▶ EXTRACT
Introduction: defining the educational integrity-technology arms race

Universities are going through a period of unprecedented disruption, and concerns regarding breaches of academic integrity can be seen as part of the wider context of social, economic, and technological changes in higher education (Bretag et al., 2018). Access to online resources, accelerating Internet connection speeds, and global interconnectedness continue to progress, and while this has several positive benefits for academic work (including the dissemination of ideas and access to resources (Rogerson, 2020)), it brings with it more technologically advanced methods of committing academic misconduct and defying the norms, rules, and principles of educational integrity. This includes not only text-based plagiarism as we describe in the case of APTs, but also the availability of contract cheating services available through the ‘booming’ online sharing economy (Bretag et al., 2018). When describing plagiarism, we view it as part of the broader category of Academic Dishonesty (AD), defined by the International Center for Academic Integrity (2022) as a group of behaviors including plagiarism, cheating, lying, and deception. Academically dishonest behaviors often constitute academic misconduct, defined as engaging in fraud or deception through misrepresentation of work (Prescott, 1989).

While opportunities to engage in technologically assisted academic misconduct are growing, so are tools to assist in their detection. The development of these has become an active field of investigation in computer science and Natural Language Processing (NLP). This process is similar in nature to the concept of a military arms-race; with a pattern of competing development and acquisition of ever-stronger tools to evade and attack. As one method, software, or system is developed for engaging in breaches of educational integrity, a technological solution is shortly in development thereafter to combat it. Evidence of this can be seen through the work of Foltynek, Meuschke, & Gipp (2019), who found that between 2013 and 2018, 239 studies in the field of NLP focused on using technological means to identify complex forms of academic plagiarism. Some of these show great promise, with one tool developed by Foltynek et al. (2020) demonstrating accuracy of up to 99% in identifying machine-translated paraphrased text documents.

▶ EXTRACTED RECORDS
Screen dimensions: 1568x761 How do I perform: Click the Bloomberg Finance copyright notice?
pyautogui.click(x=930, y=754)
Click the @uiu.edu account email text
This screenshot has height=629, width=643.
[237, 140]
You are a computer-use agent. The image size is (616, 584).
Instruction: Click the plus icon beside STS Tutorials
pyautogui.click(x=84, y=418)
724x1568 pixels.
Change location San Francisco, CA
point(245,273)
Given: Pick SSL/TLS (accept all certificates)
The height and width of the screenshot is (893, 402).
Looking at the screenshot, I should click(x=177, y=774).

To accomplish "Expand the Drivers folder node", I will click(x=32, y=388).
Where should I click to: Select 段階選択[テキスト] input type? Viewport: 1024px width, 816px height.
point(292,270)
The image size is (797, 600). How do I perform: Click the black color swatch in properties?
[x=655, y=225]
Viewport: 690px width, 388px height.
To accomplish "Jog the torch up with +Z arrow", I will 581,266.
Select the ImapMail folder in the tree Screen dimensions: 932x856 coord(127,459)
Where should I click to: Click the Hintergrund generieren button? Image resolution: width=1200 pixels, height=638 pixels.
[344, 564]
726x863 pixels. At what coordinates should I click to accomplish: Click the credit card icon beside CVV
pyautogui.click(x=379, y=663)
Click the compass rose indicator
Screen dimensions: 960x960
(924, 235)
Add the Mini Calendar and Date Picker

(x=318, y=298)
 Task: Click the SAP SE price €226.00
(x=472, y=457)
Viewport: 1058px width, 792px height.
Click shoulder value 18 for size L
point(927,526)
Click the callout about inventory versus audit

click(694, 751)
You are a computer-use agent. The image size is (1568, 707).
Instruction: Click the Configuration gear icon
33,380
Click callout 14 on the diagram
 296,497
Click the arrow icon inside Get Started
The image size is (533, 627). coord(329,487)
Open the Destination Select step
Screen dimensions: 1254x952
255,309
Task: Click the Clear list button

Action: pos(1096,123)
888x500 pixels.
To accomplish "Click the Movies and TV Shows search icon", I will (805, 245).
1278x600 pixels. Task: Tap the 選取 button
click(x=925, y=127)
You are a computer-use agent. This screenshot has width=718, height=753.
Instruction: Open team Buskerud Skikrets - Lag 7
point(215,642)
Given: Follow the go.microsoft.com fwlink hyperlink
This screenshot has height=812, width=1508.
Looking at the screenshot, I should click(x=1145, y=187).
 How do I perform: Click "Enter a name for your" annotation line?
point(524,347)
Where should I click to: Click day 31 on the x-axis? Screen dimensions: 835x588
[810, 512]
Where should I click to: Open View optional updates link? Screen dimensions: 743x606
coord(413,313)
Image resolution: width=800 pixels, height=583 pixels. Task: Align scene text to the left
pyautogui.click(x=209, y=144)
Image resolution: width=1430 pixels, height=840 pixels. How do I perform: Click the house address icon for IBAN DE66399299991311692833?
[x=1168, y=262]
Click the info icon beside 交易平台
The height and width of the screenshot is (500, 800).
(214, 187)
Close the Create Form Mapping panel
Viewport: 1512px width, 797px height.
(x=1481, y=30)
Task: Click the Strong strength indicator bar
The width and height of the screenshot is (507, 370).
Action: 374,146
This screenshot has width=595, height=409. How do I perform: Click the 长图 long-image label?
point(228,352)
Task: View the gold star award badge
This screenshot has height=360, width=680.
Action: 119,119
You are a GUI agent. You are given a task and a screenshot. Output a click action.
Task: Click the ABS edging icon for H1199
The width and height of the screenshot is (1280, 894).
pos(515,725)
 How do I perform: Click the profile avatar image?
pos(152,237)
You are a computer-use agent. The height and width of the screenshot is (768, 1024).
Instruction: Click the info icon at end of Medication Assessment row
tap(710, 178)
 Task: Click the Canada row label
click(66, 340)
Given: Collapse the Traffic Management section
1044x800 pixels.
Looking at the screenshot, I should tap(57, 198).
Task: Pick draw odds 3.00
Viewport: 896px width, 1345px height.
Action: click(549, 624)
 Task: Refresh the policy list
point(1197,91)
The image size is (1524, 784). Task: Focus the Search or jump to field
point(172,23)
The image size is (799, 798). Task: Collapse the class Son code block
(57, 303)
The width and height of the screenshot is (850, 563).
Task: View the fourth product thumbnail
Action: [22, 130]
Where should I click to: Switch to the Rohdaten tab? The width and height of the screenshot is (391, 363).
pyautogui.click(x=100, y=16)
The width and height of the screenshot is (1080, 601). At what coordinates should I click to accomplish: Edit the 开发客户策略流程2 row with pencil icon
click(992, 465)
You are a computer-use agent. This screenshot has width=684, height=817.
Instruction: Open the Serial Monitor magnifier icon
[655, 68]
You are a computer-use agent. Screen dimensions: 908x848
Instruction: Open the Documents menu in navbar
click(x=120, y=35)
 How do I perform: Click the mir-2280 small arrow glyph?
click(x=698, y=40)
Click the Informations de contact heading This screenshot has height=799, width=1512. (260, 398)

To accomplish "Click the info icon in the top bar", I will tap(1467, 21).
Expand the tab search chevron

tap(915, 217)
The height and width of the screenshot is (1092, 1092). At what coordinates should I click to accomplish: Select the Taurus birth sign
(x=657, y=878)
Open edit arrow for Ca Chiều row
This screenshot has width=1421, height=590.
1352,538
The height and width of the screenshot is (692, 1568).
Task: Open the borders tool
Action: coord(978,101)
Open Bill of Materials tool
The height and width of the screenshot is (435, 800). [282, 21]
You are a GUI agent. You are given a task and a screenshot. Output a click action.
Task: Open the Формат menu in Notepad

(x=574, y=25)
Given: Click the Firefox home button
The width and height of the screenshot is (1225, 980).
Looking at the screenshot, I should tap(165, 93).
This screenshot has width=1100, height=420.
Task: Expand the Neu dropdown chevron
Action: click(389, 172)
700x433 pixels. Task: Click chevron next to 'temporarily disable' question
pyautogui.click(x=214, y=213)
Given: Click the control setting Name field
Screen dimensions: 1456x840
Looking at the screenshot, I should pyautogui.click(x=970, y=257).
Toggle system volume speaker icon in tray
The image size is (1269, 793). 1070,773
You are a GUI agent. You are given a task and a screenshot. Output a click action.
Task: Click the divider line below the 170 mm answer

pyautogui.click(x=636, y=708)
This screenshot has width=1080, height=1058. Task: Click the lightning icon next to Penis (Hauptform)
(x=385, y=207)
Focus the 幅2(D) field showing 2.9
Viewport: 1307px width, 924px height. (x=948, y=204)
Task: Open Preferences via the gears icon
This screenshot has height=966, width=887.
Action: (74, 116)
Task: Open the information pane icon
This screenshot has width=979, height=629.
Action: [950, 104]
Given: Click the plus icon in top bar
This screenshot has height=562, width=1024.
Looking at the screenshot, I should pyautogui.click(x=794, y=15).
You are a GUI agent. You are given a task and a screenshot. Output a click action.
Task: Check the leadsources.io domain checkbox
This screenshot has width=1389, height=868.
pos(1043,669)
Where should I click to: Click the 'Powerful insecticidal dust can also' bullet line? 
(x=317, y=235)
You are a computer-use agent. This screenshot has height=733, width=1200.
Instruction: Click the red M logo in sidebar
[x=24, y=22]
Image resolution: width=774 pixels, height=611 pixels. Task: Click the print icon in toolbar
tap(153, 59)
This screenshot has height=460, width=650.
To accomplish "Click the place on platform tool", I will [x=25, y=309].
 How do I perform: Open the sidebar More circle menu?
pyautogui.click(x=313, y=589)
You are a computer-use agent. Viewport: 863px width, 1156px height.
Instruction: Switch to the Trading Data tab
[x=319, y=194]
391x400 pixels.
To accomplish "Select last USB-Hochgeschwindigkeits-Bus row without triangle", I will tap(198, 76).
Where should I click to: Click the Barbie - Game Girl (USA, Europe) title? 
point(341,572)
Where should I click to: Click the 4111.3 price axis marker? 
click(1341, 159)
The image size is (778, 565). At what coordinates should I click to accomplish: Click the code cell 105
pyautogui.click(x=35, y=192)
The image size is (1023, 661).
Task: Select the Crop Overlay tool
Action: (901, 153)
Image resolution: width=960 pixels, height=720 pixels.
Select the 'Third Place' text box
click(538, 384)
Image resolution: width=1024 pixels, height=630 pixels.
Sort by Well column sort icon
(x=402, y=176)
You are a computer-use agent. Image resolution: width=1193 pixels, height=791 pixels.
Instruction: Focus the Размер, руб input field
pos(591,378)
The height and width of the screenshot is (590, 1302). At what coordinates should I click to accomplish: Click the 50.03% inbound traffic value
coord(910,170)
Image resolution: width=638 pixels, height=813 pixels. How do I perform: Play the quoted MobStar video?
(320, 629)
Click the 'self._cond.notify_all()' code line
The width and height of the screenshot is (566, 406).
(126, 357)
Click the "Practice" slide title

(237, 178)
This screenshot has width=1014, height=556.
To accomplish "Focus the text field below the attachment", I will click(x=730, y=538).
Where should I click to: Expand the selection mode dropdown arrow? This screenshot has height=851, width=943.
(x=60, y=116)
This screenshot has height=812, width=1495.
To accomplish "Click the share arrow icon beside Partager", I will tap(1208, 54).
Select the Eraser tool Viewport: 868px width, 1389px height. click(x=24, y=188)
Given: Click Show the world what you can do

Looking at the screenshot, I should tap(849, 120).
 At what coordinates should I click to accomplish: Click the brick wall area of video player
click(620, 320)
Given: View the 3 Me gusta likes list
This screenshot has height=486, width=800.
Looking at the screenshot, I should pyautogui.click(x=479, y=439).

▶ TASK 1
Rewrite the paragraph of the introduction that begins "While opportunities to engage" as a bulleted list, keeping its main facts.
▶ TASK 2
According to the introduction, how accurate was the tool developed by Foltynek et al. (2020) at identifying machine-translated paraphrased text documents?

▶ YOUR SOLUTION 1
- Opportunities for technologically assisted academic misconduct are growing, and so are tools to detect it.
- Developing these detection tools is an active field of investigation in computer science and Natural Language Processing (NLP).
- The process resembles a military arms race: each new method, software, or system for breaching educational integrity is soon followed by a technological solution to combat it.
- Foltynek, Meuschke, & Gipp (2019) found that between 2013 and 2018, 239 NLP studies focused on using technological means to identify complex forms of academic plagiarism.
- One tool developed by Foltynek et al. (2020) showed accuracy of up to 99% in identifying machine-translated paraphrased text documents.

▶ YOUR SOLUTION 2
It was up to 99% accurate.